Create detailed contracts

As your project progresses, disagreements may occur between you and your contractor about a variety of issues, such as the scope of your job or how the project should be executed.

To minimise uncertainty or instances of miscommunication, it's best to detail your agreement clearly in the contract. For example, if you are a self-employed person in the construction industry, you can define more clear and defined scopes of work and reduce the risk of errors by communicating requirements and timelines more easily.

As a subcontractor, you may be paid only after your primary independent contractor has received payment - so we recommend indicating when and how you'll be paid in your contract.

It's best to specify a time frame in which you'll be paid. For example, you may request to be paid within seven days after your construction industry contractor has received payment from the client. 

Don’t jump at every opportunity

It can be tempting to say yes to every opportunity that comes your way, especially if you’re experiencing a lull period in your business. 

But not every project is a good fit if you are in self employment, so it’s best to be selective and avoid over-committing. Here are a few questions that can help you figure out if an assignment is a good match: 

  • Are the project requirements a good fit with my skills?
  • Is the timeline realistic?
  • Does the project offer a long-term opportunity?
  • Does the contractor have positive reviews and a good hiring history?
Factor in extra time

Before you decide to take on a project, check in with the prime contractor about the following:

  • How much input will the prime contractor have into your work? If he or she wants to review your work in detail, you’ll need to factor in several days to a week. This ensures that you’ll have sufficient time to make changes, before your work is submitted to the end client. 
  • Is revision time accounted for? If the client requests for revisions, will the contractor extend your deadline to allow for revisions to be made? Or will you have to factor in additional time for revisions before confirming a deadline?
Get insured

Most clients and prime contractors will want to ascertain that you have an insurance policy in place before they engage you as a subcontractor.
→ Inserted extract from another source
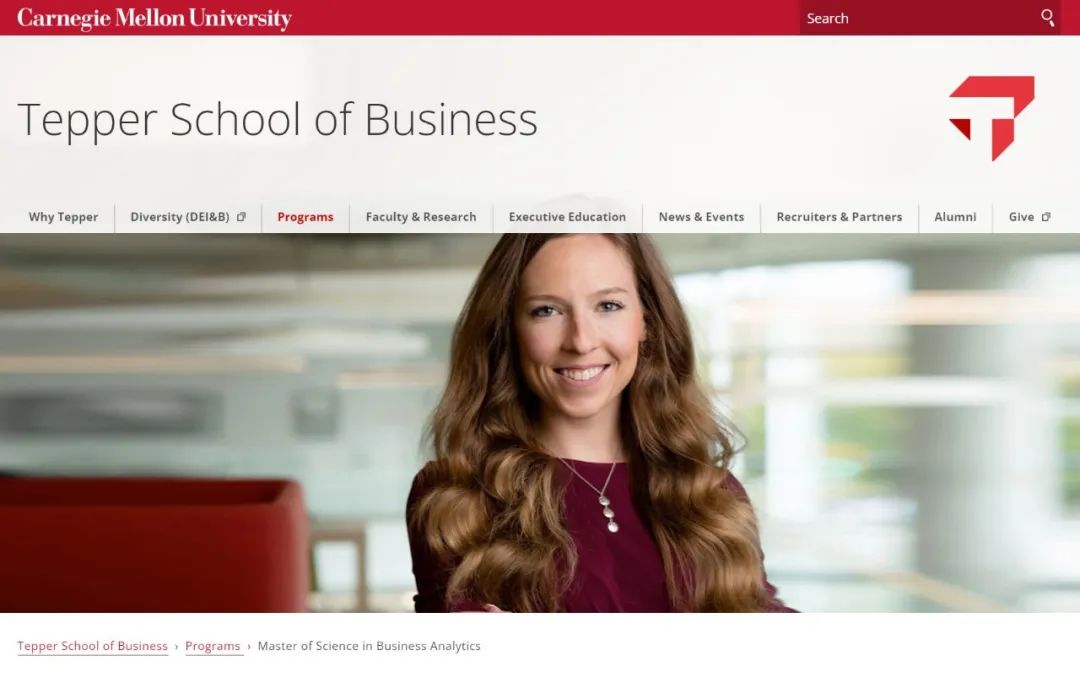1080x694 pixels.
Task: Open Faculty & Research section
Action: tap(421, 217)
Public liability insurance could be one of the most important covers you have when you work in self employment. This is an excellent option for independent contractors as it covers the legal costs and compensation payments if a business is deemed to be responsible for injury or property damage to an independent contractor, client or member of the public.

Here’s an example: let’s say you’ve left construction industry equipment lying around, and as a result, someone trips over it and is injured. If a claim becomes a legal matter, the policy will cover the costs involved - including any compensation you need to pay.
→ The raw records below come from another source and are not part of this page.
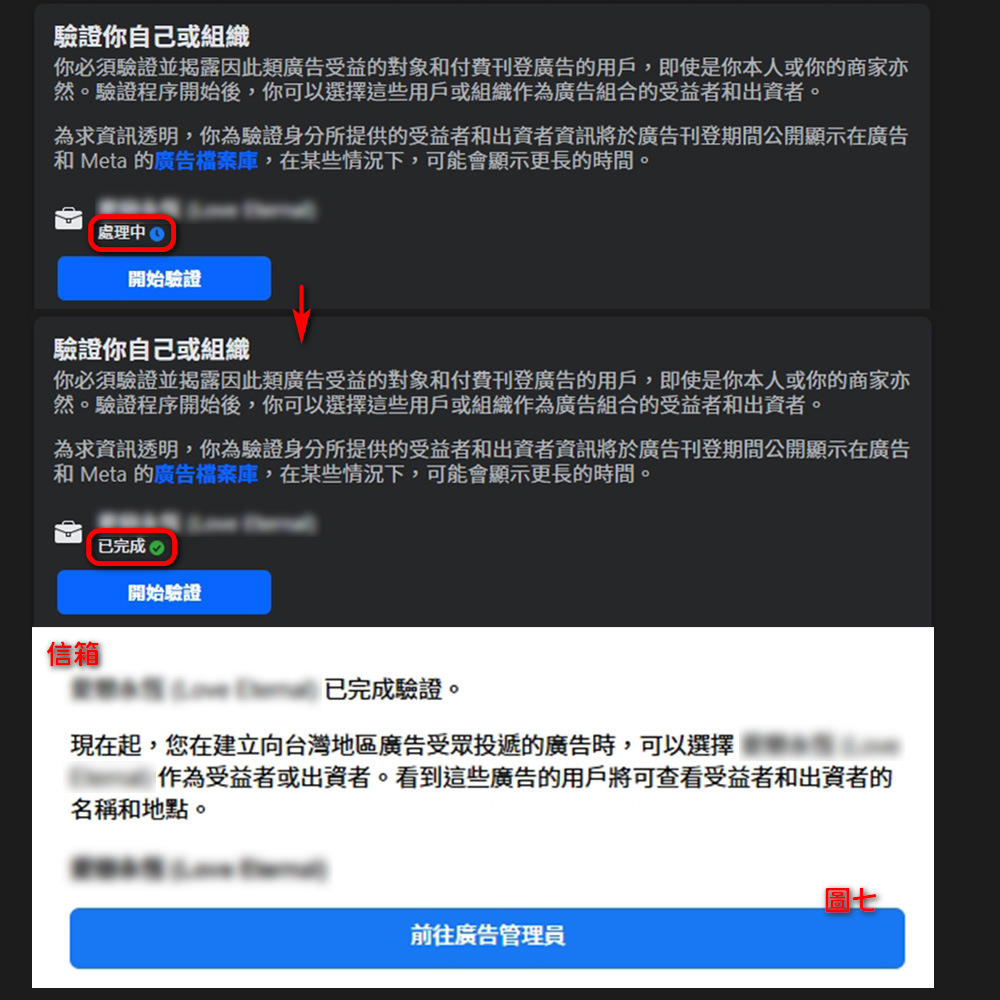Click the blurred organization name in the lower panel
This screenshot has height=1000, width=1000.
[207, 522]
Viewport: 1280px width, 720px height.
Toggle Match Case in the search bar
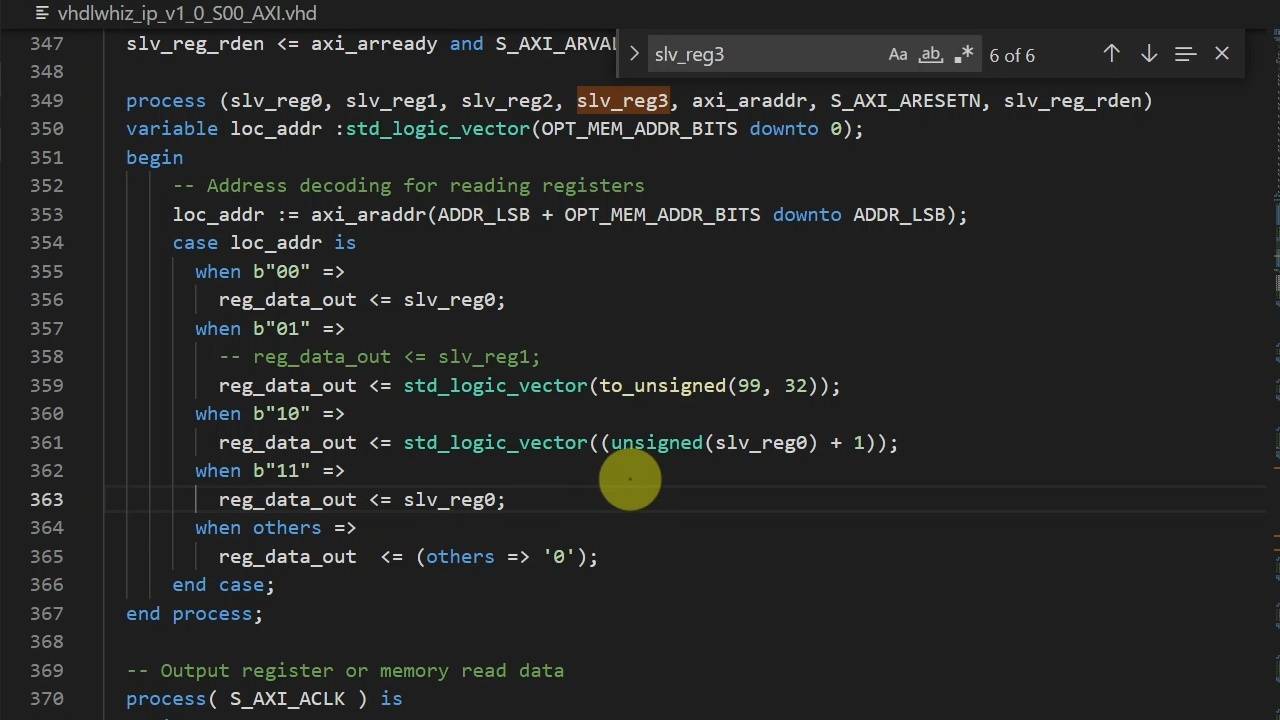[x=897, y=54]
Don't forget to also consider health insurance. There are many companies that in fact specialise in hassle-free protection for self-employed people, freelancers, small business owners, and sole traders.

Hiring a Subcontractor

You may be offered a lucrative project, but you're having second thoughts because the scope of work is more than what you can manage on your own.

Here's when you can think about hiring a subcontractor, as it increases your capacity to take on projects that you couldn't have taken on as previously as an individual contractor. 
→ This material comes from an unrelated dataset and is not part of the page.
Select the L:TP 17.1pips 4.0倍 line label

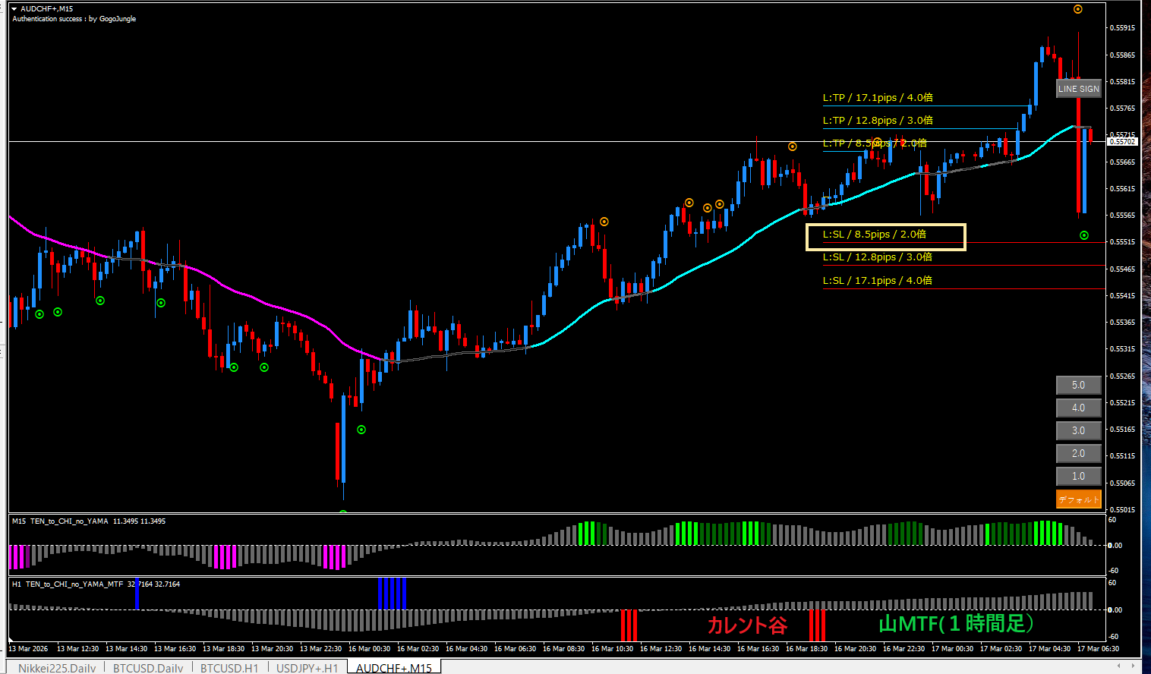(877, 98)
If this is an option you're considering, we've included a few helpful tips on hiring and managing subcontractors below:

Perform a background check on your subcontractor:

Before you enter into a job agreement with your contractor, make sure that you've performed a thorough background check.

Ask for references, and review their portfolio in to check that they have the specialist skills and experience you require.

Be aware of the changes to your job role as a primary contractor:

A significant amount of your time will now be spent on project management and client management roles.

You'll need to keep your clients up to date on the progress, manage deadlines and handle any concerns or issues that may arise. Make sure that you take all of these into account when you provide a self employed quote for the project.

Sign a subcontractor agreement:

A subcontractor agreement protects you from taking on liability for subcontractors you hire for your projects.

The contract will vary depending on the nature of your self employment work agreement and industry, but should cover elements such as:

  • Project details: This covers information such as the project duration, timeline and scope of work.
  • Communication protocols
  • Payment details
  • Costs that you've agreed to cover
  • Non-disclosure clauses
  • Non-compete clauses
  • Dispute clauses
  • Terms for contract termination or modification

We've also linked up to a few subcontractor agreement templates that you can use or adapt as a general contractor:

Avoid micromanaging:

In a HBR article, Emergent Research founding partner Steve King and author Dan Pink share an important tip: it's important to give your subcontractors and independent contractors freedom. King states: "You shouldn’t have to manage the work product of a contractor. If you are, find another one."

Allow them flexibility when it comes to their schedules, and give them space to complete their work on an as needed basis.

Offer feedback

Providing feedback doesn't have to be complicated or time-consuming.

In many industries, it can be as simple as conducting a brief review after a project to run through what went well and what didn't, or sending through an email with a few bullet points on areas of improvement.

There is a good guy on giving feedback to self employed contractors in this HBR article.

Subcontracting and Taxes

Subcontracting can have tax implications in the United Kingdom, both for the contractor and the subcontractor. It's essential for businesses involved in subcontracting arrangements to be aware of the tax considerations. Below are key points related to subcontracting and taxes in the UK:

Value Added Tax (VAT):

  • Main Contractor: The main contractor is usually responsible for charging VAT on the services they provide to the client. If they subcontract part of the work to a subcontractor, the main contractor typically accounts for VAT on the full value of the services provided to the client.
  • Subcontractor: Subcontractors, if registered for VAT, will charge VAT on their services to the main contractor. The main contractor can usually recover this VAT as input tax, subject to the usual rules.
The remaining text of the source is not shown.